To achieve this, I created the following PK, SK and GSIs:

export class Movement implements MovementBaseAttributes {
  userPhoneNumber: string;
  messageId: string;
  amount: number;
  currency: string;
  description: string;
  date: string; // ISO 8601 format
  movementType: MovementType;
  category: string;
  createdAt: string;
  movementExpenseType?: MovementExpenseType;
  movementIncomeType?: MovementIncomeType;

  constructor(attr: Omit<MovementBaseAttributes, "createdAt">) {
    this.createdAt = getChileanDateISO();
    Object.assign(this, attr);
  }

  get PK() {
    return `MOVEMENT#${this.userPhoneNumber}`;
  }

  get SK() {
    return `MOVEMENT#${this.messageId}`;
  }

  get GS1PK() {
    return `USER#${this.userPhoneNumber}`;
  }

  get GS1SK() {
    return `DATE#${this.date}#TYPE#${this.movementType}`;
  }

  get GS2PK() {
    return `USER#${this.userPhoneNumber}`;
  }

  get GS2SK() {
    return `DATE#${this.date}#CATEGORY#${this.category}`;
  }

(... more code)

Then, I am using the following function to query the movements.

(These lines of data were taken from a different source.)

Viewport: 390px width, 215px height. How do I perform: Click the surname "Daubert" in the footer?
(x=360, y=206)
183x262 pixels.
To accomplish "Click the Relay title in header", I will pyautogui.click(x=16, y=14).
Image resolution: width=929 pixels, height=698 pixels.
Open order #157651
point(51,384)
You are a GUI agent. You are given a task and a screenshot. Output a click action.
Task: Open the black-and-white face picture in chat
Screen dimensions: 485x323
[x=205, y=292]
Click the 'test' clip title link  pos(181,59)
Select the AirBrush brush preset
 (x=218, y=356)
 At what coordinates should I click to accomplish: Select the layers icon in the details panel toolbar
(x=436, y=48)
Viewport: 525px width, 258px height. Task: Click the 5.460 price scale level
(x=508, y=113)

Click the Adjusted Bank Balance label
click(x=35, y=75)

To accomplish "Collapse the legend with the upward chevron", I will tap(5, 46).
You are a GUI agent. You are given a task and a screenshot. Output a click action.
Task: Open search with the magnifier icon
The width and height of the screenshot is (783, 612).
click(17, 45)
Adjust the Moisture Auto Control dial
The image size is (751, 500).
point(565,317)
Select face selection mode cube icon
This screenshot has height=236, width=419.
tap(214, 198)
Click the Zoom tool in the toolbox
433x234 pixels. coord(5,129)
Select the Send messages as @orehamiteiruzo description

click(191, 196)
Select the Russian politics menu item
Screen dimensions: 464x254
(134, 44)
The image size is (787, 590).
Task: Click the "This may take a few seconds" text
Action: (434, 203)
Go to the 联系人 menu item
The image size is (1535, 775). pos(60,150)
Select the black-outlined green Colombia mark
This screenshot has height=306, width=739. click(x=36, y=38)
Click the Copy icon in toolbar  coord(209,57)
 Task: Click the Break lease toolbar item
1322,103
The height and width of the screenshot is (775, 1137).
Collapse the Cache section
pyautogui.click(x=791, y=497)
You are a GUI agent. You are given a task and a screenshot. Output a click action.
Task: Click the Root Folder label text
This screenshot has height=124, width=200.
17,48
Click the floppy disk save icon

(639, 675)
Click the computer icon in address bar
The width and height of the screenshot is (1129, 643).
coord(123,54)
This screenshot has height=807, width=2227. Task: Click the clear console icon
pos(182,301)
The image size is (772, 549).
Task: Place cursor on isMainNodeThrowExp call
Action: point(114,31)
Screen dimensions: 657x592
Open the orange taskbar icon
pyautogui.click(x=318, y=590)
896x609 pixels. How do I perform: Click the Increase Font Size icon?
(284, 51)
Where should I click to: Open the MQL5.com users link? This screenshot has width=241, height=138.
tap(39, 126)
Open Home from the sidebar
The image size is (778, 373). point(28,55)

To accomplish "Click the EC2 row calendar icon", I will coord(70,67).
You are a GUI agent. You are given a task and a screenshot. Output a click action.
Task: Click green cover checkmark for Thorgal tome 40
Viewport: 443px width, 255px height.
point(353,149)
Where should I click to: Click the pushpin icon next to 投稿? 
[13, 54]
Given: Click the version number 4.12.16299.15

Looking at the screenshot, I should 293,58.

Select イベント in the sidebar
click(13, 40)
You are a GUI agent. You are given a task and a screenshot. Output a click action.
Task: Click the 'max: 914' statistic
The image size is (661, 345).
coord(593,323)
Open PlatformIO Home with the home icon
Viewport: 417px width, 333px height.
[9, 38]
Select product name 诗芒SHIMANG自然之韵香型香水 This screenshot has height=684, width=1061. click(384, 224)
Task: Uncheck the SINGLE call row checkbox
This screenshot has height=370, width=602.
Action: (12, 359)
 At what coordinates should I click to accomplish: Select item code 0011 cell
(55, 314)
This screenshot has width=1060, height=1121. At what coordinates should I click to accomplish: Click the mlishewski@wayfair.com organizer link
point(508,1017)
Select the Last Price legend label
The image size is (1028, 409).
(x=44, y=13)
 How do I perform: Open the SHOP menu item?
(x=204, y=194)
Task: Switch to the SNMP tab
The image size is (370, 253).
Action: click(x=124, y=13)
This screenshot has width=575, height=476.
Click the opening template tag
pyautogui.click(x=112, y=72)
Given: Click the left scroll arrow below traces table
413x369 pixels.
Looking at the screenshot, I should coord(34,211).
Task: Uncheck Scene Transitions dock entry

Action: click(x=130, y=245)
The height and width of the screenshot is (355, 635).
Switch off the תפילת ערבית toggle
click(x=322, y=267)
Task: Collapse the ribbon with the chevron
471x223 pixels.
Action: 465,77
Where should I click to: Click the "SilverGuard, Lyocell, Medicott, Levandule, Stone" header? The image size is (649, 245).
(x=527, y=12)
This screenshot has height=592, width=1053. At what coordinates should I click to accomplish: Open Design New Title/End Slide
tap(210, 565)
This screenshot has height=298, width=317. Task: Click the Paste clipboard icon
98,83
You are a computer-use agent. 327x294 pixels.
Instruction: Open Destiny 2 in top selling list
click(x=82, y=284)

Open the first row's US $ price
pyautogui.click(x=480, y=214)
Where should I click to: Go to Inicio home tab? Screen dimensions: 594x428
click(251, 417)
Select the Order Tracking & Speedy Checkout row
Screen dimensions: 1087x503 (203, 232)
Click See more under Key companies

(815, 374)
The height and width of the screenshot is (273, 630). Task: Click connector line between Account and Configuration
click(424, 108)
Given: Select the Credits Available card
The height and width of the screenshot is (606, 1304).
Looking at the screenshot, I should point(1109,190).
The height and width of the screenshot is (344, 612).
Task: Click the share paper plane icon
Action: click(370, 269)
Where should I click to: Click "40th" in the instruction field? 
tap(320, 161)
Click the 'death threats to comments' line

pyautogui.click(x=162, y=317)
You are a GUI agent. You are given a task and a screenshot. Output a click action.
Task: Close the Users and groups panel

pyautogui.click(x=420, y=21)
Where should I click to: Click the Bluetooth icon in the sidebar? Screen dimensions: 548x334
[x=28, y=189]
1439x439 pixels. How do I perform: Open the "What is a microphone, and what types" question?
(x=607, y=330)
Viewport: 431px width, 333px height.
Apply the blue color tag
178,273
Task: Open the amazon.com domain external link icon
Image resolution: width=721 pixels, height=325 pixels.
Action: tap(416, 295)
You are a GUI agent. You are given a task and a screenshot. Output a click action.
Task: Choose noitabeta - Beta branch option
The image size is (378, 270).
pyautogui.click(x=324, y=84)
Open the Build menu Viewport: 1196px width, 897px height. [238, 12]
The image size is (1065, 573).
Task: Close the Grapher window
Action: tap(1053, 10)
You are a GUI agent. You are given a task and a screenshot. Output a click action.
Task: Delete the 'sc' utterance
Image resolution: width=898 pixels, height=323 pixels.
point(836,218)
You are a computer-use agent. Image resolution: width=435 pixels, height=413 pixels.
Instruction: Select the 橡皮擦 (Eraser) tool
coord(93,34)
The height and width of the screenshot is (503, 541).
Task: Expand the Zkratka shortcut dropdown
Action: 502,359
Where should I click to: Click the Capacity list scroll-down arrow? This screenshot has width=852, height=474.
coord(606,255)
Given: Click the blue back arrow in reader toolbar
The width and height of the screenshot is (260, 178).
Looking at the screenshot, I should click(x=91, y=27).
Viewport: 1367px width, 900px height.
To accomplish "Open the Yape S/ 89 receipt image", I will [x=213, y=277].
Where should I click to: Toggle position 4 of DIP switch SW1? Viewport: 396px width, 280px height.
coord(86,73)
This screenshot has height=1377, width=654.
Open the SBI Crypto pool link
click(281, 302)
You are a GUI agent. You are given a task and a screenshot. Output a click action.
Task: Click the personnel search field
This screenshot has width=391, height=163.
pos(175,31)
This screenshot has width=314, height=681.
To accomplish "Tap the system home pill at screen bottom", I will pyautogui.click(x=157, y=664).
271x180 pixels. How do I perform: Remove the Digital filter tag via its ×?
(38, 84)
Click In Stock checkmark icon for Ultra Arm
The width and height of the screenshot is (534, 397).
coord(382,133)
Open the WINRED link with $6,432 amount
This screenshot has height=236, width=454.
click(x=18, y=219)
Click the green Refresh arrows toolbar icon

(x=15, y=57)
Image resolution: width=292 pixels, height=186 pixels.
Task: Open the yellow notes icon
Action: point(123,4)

export async function getMovementsByQueryParams(
  user: UserSession,
  trace: LangfuseTraceClient,
  startDate: string,
  endDate: string,
  movementType?: string,
  category?: string
): Promise<Movement[]> {

  const startISO = formatDDMMYYYYToISO(startDate, "00:00");
  const endISO = formatDDMMYYYYToISO(endDate, "23:59");

  let keyConditionExpression =
    "GS1PK = :gs1pk AND GS1SK BETWEEN :startSk AND :endSk";

  let expressionAttributeValues: Record<string, any> = {
    ":gs1pk": `USER#${user.userPhoneNumber}`,
    ":startSk": `DATE#${startISO}`,
    ":endSk": `DATE#${endISO}`,
  };

  // Use GS1 index by default
  let indexName = "GS1";

  // If category is provided, use GS2 index
  if (category) {
    keyConditionExpression =
      "GS2PK = :gs2pk AND GS2SK BETWEEN :startSk AND :endSk";

    expressionAttributeValues = {
      ":gs2pk": `USER#${user.userPhoneNumber}`,
      ":startSk": `DATE#${startISO}#CATEGORY#${category}`,
      ":endSk": `DATE#${endISO}#CATEGORY#${category}`,
    };

    indexName = "GS2";
  } else if (movementType) {
    keyConditionExpression =
      "GS1PK = :gs1pk AND GS1SK BETWEEN :startSk AND :endSk";

    expressionAttributeValues = {
      ":gs1pk": `USER#${user.userPhoneNumber}`,
      ":startSk": `DATE#${startISO}#TYPE#${movementType}`,
      ":endSk": `DATE#${endISO}#TYPE#${movementType}~`,
    };
  }

  try {
    const result = await docClient.send(
      new QueryCommand({
        TableName: TABLE_MOVEMENTS_NAME,
        IndexName: indexName,
        KeyConditionExpression: keyConditionExpression,
        ExpressionAttributeValues: expressionAttributeValues,
        ScanIndexForward: false, // To get the latest movements first
      })
    );

    if (!result.Items) {
      throw new CustomError(OutputErrors.MOVEMENT_NOT_FOUND);
    }

    const movements: Movement[] = [];
    for (const item of result.Items ?? []) {
      movements.push(
        Movement.fromDynamoObject(item as MovementDynamoAttributes)
      );
    }

    if (!movements.length) {
      throw new CustomError(OutputErrors.QUERY_FOUND_NO_MOVEMENTS);
    }

    

    return movements;
  } catch (error) {
    console.error("Error fetching movements:", error);
    throw error;
  }
}

It works fine when the category is not passed. However, when I want to filter by date range and category, it returns all the movements.

Is there a way to achieve this? I do not want to retrieve all the movements and then filter by category in my function since it would be inefficient.

Here are the KeyConditionExpression

GS2PK = :gs2pk AND GS2SK BETWEEN :startSk AND :endSk

and ExpressionAttributeValues I have tried:

{
    ":endSk": "DATE#2024-07-11T23:59:00.000Z#CATEGORY#ALIMENTACION~",
    ":gs2pk": "USER#56963186163",
    ":startSk": "DATE#2024-07-01T00:00:00.000Z#CATEGORY#ALIMENTACION"
}

Solution

  • Strings are ordered lexicographically, and because you start with the date, you will get all of the categories back.

    You need to prepend the date with the type:

      get GS2SK() {
        return `CATEGORY#${this.category}#DATE#${this.date}`;
      }
    

    This will fulfil your use case as it conforms to the way strings are ordered.